[Item-finding entries]
● ● ● ● ● ● ●

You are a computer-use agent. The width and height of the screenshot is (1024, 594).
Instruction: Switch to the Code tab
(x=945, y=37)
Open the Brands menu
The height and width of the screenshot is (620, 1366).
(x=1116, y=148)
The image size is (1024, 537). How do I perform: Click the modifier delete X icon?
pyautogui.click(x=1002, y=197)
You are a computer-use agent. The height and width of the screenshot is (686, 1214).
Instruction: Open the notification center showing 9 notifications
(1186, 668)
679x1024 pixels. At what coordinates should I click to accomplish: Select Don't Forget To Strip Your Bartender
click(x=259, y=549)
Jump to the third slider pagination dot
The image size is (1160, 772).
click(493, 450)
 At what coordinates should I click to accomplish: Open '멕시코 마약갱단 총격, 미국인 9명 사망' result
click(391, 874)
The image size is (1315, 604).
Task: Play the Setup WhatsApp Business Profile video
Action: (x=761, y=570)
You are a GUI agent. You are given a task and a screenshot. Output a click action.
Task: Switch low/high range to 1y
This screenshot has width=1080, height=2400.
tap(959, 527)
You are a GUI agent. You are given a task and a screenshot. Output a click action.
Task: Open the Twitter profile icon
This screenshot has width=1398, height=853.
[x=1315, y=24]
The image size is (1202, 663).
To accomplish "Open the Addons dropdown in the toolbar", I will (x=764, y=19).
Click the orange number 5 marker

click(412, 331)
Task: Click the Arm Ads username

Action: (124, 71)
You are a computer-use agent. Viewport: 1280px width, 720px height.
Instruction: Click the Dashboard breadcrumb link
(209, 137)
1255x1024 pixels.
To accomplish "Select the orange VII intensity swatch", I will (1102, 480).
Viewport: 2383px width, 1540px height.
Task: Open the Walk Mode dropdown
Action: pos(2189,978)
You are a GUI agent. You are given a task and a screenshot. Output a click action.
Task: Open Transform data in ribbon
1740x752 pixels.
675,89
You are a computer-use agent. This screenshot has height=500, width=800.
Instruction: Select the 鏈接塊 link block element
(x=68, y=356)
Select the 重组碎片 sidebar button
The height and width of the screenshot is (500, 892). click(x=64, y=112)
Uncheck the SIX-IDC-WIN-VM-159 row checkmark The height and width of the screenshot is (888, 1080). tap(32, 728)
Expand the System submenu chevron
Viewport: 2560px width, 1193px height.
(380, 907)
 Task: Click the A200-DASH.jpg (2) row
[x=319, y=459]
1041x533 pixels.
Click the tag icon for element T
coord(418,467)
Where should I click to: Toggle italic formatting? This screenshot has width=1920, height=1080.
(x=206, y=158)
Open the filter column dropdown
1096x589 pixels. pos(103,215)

● ● ● ● ● ● ●

Give as a numbered list, leaving out blank lines, only the lines of the entries above starting with the line that contains "You are a computer-use agent. The height" and going on through the line that contains "(1186, 668)".

# FULL ANSWER:
1. You are a computer-use agent. The height and width of the screenshot is (686, 1214).
2. Instruction: Open the notification center showing 9 notifications
3. (1186, 668)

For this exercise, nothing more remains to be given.